La Tokyo electric power company (Tepco), che gestisce le operazioni di bonifica dell’enorme cadavere nucleare ha detto che studierà attentamente anche le immagini riprese nel containment vessel  del reattore  3 per determinare la diffusione e la quantità di detriti di combustibile nucleare, poi deciderà come recuperare il materiale fuso.   Asahi Shimbun scrive che «Il governo e  la Tepco intendono avviare dal 2021 il processo di recupero in uno dei tre reattori paralizzati della centrale.
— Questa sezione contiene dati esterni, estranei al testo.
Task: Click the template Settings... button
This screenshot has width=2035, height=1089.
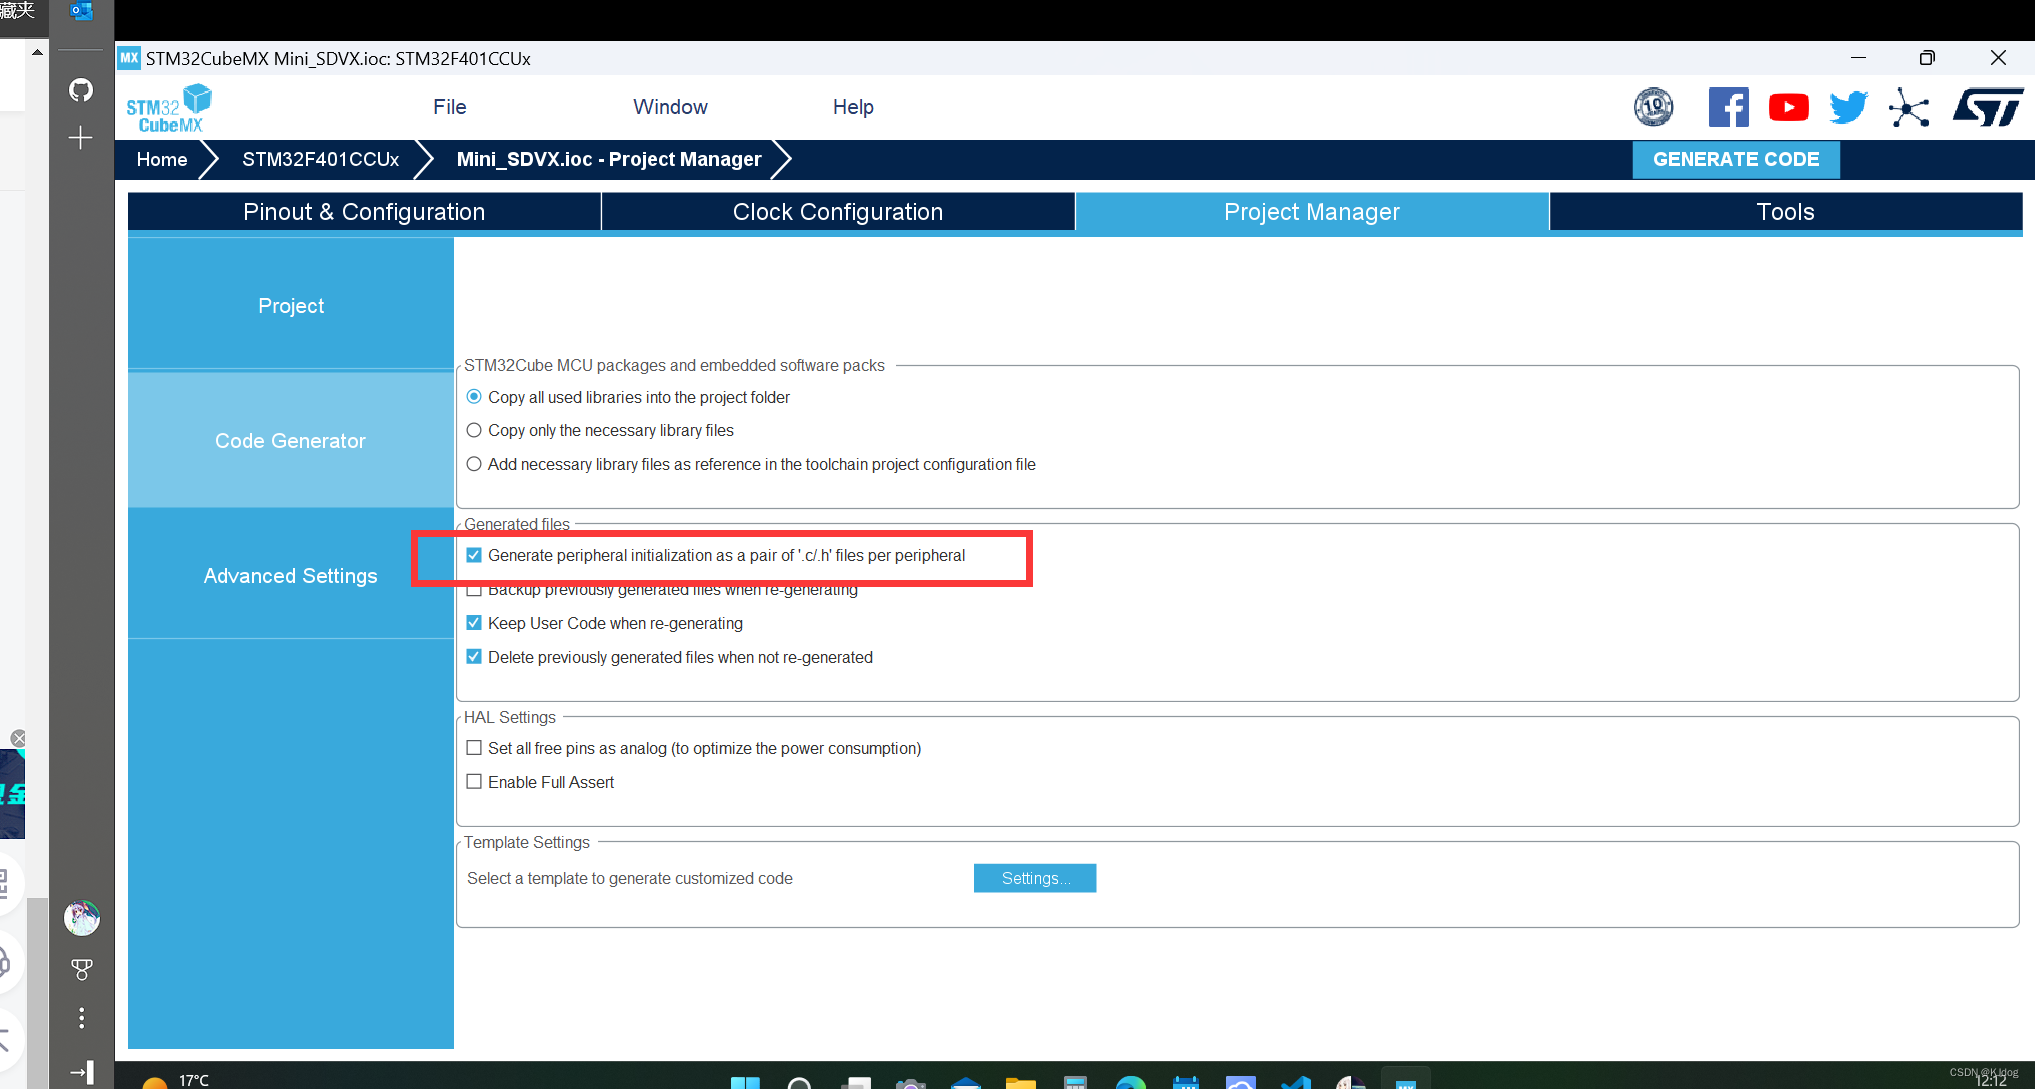Action: (1034, 878)
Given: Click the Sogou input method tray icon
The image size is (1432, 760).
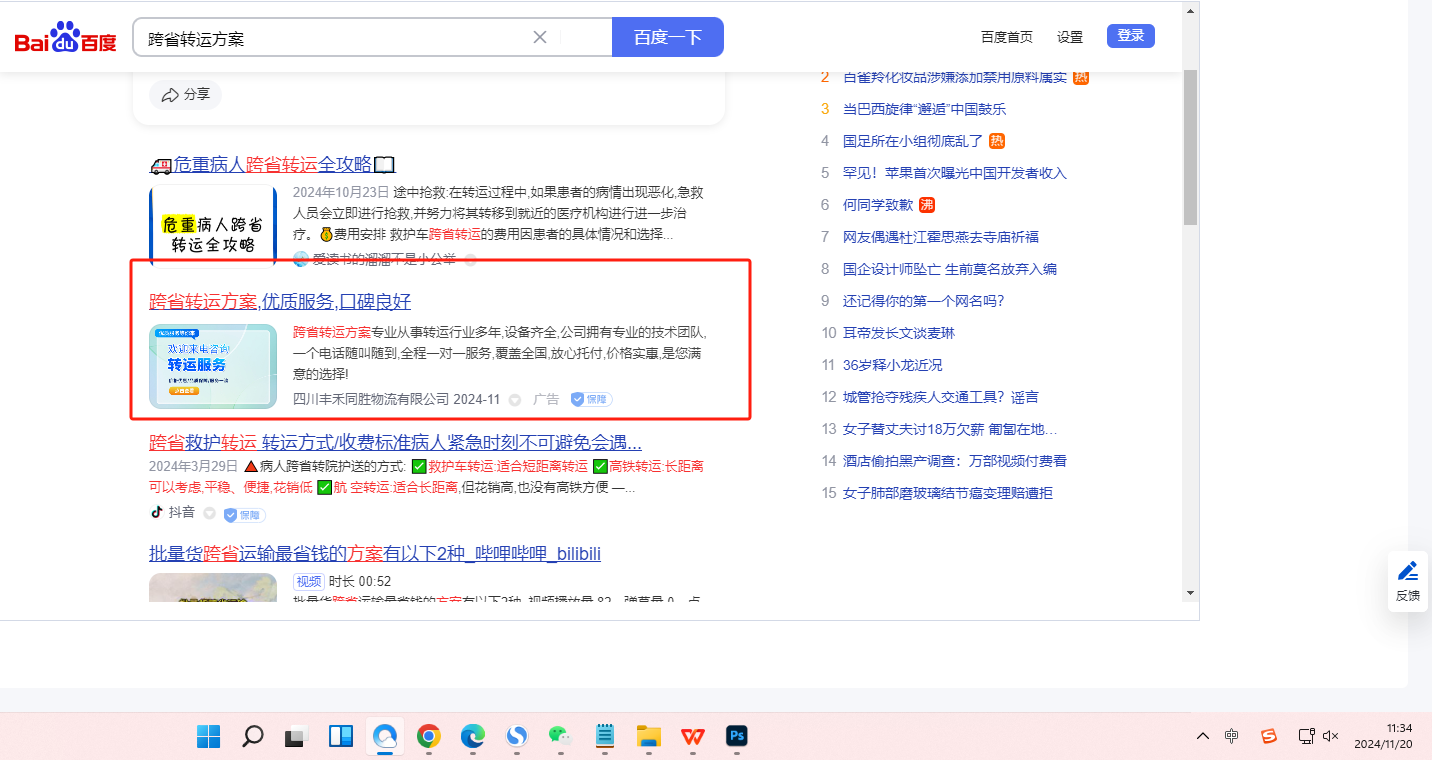Looking at the screenshot, I should (1269, 736).
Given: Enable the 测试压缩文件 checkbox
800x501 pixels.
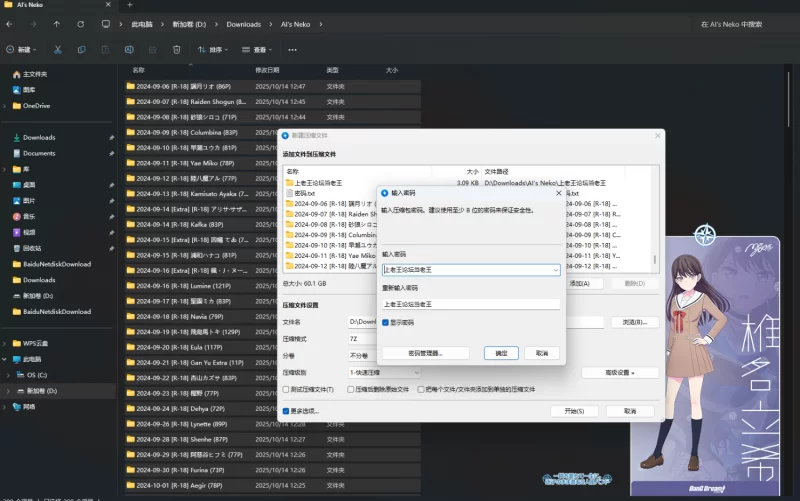Looking at the screenshot, I should pyautogui.click(x=286, y=388).
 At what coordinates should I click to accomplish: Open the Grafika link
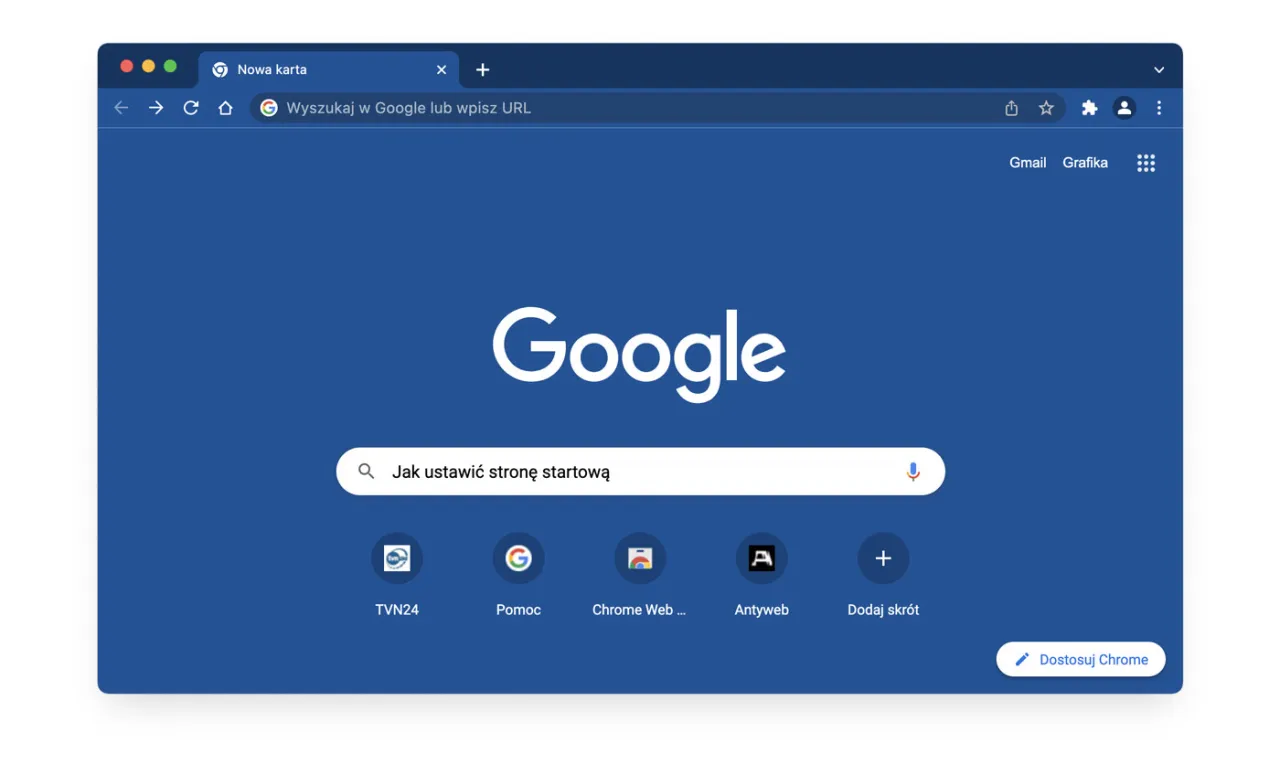[x=1085, y=162]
Sarà un compito formidabile, dato che deve ancora essere preso in considerazione un metodo di recupero dei residui che sono attaccati al fondo».

 

Le recenti  immagini, che mostrano il combustibile fuso simile a labva o grumi, sono state riprese da un robot sommergibile inviato il 19, 21 e 22 luglio nel containment vessel  del reatto re3 che è stato riempito d’acqua fino a 6,4 metri di altezza. Il 22 luglio il robot è stato inviato sul fondo del contenimento del reattore e  Asahi Shimbun scrive che «Le immagini hanno mostrato che pezzi caduti dalla struttura e materiale depositato  si sono accumulati ad un’altezza di circa 1 metro sul fondo del containment vessel  In particolare, ciò che si ritengono essere detriti di carburante nucleare sono dispersi sotto forma di rocce nell’area direttamente sotto il recipiente a pressione.

 

L’ultima indagine ha confermato l’ipotesi di Tepco  che la maggior parte del combustibile nucleare del reattore si sia fuso nel pressure vessel e accumulato in fondo al containment vessel».   Il robot ha anche scoperto che i detriti del combustibile nucleare si sono diffusi in tutto il containment vessel. Le immagini sono la prima conferma della presenza di una grande quantità di detriti nucleari in uno dei reattore danneggiati di Fukushima Daiichi.   La Tepco ha confermato che le immagini sono «il primo avvistamento altamente probabile  del combustibile fuso dal disastro del 2011. C’è una grande possibilità che gli oggetti solidificati siano miscele di metallo fuso e carburante».